Data for processing:
##########

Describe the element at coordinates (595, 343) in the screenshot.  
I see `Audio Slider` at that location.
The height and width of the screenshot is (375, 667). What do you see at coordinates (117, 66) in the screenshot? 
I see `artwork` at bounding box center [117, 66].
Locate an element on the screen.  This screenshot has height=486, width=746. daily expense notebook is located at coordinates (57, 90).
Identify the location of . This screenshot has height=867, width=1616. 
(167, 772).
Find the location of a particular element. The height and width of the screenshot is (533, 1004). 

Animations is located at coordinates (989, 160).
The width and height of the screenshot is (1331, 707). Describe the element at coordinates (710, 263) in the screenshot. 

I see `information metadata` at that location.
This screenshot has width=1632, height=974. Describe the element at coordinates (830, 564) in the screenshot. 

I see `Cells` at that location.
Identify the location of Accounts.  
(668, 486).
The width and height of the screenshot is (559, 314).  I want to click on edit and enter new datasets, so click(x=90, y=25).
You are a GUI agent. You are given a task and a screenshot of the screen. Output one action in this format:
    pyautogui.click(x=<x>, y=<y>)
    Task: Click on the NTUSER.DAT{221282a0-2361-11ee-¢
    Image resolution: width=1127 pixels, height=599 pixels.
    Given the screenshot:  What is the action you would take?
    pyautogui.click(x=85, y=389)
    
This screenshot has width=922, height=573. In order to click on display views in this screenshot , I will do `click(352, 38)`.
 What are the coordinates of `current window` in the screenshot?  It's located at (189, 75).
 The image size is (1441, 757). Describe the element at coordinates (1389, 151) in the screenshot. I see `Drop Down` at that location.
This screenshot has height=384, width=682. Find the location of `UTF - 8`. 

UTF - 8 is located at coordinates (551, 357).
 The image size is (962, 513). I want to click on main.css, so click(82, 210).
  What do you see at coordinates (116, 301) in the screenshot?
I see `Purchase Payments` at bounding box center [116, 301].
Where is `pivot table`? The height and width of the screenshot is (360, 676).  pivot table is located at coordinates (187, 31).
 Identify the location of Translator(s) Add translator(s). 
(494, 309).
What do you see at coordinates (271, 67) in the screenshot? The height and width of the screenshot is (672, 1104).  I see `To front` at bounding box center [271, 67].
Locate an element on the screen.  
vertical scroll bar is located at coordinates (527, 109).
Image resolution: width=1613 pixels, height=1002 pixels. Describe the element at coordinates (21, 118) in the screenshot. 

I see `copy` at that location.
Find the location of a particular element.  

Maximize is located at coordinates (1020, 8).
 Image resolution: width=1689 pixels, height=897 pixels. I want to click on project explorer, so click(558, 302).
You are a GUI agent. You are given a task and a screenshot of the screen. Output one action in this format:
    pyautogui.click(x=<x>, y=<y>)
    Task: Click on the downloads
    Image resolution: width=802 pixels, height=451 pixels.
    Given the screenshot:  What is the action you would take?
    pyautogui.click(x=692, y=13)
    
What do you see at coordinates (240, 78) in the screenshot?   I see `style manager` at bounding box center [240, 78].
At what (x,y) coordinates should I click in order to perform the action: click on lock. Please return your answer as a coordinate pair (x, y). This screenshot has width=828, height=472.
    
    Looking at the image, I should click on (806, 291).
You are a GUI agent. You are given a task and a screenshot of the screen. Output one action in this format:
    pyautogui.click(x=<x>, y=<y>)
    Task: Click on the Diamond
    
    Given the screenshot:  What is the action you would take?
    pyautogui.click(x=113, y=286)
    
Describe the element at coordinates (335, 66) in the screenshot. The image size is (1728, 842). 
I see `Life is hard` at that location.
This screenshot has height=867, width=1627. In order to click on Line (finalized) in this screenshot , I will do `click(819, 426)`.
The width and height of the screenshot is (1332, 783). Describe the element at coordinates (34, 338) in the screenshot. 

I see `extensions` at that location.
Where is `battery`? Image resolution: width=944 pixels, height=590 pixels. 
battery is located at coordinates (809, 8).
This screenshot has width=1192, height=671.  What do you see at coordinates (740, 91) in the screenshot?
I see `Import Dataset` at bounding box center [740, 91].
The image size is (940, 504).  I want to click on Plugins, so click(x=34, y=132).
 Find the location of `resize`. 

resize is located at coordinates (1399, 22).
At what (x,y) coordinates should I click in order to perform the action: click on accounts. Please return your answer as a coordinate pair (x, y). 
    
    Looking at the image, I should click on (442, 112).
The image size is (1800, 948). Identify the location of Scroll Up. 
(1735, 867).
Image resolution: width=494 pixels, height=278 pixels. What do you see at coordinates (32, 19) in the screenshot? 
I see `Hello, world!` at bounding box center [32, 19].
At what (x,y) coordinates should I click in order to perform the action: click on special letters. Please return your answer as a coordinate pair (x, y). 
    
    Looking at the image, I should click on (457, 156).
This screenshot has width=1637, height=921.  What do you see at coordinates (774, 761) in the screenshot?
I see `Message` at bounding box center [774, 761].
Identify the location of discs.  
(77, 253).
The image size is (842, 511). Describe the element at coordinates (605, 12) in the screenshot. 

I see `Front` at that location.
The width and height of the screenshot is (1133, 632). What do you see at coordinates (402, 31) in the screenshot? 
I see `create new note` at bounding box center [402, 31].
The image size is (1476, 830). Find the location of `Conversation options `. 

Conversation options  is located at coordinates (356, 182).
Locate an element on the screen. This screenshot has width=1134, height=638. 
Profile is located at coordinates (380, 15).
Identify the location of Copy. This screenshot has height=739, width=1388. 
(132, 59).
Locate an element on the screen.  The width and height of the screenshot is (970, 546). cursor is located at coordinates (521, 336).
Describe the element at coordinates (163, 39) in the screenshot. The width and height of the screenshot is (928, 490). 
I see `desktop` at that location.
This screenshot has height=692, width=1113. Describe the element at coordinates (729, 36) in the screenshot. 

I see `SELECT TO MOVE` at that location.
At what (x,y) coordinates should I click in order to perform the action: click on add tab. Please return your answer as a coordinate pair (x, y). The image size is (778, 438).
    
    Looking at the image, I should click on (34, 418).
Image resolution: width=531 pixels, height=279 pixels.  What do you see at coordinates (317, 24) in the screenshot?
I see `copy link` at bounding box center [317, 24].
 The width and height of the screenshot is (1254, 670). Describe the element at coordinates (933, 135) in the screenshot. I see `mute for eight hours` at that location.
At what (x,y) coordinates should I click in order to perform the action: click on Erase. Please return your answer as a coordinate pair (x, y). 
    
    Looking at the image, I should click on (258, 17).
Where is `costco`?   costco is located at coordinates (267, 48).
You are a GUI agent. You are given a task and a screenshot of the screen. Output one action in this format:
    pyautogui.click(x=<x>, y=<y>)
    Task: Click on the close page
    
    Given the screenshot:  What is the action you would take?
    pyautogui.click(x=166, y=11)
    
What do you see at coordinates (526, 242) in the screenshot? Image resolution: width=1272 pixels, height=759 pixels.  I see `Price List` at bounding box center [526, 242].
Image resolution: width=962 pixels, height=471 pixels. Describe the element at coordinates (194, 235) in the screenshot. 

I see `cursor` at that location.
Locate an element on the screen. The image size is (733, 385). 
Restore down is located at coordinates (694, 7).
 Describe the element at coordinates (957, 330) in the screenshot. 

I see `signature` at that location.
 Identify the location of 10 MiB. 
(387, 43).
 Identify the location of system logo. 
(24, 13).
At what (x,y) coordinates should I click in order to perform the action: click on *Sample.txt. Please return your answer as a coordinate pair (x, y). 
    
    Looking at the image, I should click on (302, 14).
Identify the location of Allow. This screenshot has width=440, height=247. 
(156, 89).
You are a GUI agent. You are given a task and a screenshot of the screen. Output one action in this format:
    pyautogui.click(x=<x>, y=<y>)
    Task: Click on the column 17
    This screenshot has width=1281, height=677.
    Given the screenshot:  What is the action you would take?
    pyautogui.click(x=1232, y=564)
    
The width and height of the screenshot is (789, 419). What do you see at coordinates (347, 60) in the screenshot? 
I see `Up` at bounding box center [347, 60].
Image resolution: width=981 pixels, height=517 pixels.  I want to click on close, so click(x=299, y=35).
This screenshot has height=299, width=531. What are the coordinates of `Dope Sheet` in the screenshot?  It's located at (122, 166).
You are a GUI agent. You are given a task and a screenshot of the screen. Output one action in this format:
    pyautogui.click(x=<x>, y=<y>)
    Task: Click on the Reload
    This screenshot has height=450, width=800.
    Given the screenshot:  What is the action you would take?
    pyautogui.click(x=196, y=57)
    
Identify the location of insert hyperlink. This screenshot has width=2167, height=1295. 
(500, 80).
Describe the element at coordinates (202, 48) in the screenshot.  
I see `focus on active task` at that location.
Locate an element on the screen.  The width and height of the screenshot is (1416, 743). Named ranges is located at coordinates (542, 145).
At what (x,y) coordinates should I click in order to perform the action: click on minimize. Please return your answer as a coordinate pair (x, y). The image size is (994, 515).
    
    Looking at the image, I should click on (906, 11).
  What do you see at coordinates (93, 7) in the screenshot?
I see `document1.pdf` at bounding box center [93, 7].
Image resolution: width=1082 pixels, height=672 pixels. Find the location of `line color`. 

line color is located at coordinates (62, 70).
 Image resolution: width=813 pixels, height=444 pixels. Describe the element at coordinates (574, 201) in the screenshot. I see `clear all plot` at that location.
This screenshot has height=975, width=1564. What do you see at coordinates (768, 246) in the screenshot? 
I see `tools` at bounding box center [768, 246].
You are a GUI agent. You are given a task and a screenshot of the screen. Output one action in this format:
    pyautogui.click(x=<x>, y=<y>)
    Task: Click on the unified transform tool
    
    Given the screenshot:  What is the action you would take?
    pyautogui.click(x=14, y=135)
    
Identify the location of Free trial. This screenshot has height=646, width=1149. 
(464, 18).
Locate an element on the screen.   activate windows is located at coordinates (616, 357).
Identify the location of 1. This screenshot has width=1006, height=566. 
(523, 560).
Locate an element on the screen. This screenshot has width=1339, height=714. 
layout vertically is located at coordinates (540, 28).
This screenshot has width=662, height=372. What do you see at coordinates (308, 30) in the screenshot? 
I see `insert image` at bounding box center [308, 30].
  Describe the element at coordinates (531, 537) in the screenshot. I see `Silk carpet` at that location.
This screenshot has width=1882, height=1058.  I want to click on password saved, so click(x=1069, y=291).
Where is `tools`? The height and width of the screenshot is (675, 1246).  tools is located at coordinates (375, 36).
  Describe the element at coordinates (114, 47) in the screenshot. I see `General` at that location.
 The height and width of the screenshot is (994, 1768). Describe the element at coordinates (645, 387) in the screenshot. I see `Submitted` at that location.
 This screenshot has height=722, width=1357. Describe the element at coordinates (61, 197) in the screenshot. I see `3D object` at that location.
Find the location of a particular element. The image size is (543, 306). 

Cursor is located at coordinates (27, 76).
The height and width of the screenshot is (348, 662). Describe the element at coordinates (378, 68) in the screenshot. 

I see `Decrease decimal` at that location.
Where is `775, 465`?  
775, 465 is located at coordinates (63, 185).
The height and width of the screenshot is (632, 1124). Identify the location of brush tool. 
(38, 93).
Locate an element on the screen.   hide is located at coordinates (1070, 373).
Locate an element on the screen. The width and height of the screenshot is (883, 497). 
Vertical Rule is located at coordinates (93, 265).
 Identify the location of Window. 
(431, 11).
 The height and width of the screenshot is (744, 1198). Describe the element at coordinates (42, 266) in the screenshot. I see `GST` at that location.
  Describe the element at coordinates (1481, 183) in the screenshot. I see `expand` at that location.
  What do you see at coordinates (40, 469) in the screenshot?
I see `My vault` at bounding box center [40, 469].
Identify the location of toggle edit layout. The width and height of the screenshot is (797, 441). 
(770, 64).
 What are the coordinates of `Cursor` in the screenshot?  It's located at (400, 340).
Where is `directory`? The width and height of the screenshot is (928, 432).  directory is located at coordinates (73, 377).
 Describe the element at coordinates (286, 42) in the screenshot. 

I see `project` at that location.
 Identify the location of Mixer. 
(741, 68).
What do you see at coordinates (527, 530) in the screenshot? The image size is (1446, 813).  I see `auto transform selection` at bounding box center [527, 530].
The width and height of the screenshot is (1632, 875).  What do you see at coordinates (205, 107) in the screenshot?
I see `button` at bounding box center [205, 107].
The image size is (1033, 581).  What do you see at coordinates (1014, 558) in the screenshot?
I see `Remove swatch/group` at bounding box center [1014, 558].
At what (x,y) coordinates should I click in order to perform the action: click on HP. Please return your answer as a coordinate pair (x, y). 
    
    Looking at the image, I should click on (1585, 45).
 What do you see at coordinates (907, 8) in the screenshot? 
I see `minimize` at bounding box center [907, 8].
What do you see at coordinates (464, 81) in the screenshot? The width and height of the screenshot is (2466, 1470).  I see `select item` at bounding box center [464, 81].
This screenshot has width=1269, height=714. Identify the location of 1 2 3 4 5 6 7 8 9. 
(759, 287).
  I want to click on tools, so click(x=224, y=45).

##########

Exercise task:
Copy the items above word for word, starting at the line containing "Describe the element at coordinates (335, 66)" and ending at the line containing "battery is located at coordinates (809, 8).".

Correct answer:
Describe the element at coordinates (335, 66) in the screenshot. The image size is (1728, 842). 
I see `Life is hard` at that location.
This screenshot has height=867, width=1627. In order to click on Line (finalized) in this screenshot , I will do `click(819, 426)`.
The width and height of the screenshot is (1332, 783). Describe the element at coordinates (34, 338) in the screenshot. 

I see `extensions` at that location.
Where is `battery`? Image resolution: width=944 pixels, height=590 pixels. 
battery is located at coordinates (809, 8).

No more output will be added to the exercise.